I am running a (Linux based) rsync server for software distribution. A (Windows based) source repository server which is outside my control pushes software packages to it via rsync, and about a hundred satellite servers worldwide pull from it, also via rsync.
The source repository contains many big duplicate files. I want to reduce disk space and bandwidth consumption on the satellite servers by replacing those duplicates by hardlinks. The administrator of the source repository is unwilling or unable to do so at the source, so I'm trying to do it after the fact on the distribution server. I have created a simple bash script based on the
fdupes command which finds groups of duplicates and replaces them with hardlinks to a single file.
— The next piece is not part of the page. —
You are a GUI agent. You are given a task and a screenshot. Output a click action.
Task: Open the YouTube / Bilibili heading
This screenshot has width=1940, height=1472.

The rsync transfers to the satellite servers preserve these hardlinks as desired thanks to the -H option. The transfer from the source repository however produces inconsistent results. Sometimes the deduplication is preserved. Sometimes the source server retransmits all of the files of a deduplicated group and the deduplication is broken even though the source files did not change.
Hence my question: What is the official behaviour of rsync in case it is asked to sync two identical but separate files and the files do already exist in the destination with the correct content, but as hardlinks to the same file? What is the exact criteria for retransmitting a file? Is there a way to ensure that the hardlink in the destination is preserved in that situation even though the hardlink does not exist in the source?